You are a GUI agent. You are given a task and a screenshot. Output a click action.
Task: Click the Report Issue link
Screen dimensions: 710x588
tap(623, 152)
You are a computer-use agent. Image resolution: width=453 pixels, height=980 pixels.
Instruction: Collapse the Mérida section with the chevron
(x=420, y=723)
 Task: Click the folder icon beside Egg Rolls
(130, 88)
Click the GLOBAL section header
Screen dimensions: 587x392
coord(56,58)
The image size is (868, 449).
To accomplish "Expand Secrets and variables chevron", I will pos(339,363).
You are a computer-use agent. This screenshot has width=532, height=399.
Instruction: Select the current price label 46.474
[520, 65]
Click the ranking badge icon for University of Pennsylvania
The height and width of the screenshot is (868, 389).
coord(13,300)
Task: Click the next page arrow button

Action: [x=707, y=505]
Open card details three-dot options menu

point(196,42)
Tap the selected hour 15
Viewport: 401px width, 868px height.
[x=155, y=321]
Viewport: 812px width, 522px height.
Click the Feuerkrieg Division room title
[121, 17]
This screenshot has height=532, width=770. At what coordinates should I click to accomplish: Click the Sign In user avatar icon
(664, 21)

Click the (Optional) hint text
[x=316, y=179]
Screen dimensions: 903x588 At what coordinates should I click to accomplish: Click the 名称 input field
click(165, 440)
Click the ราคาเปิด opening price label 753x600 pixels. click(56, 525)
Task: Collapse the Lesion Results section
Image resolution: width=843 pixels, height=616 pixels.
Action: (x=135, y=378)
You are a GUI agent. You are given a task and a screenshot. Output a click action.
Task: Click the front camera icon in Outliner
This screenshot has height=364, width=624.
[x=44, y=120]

.....

**Task**
Report every line of the preceding listing where the string "computer" occurs.

**Written answer**
You are a computer-use agent. Image resolution: width=453 pixels, height=980 pixels.
You are a computer-use agent. This screenshot has width=532, height=399.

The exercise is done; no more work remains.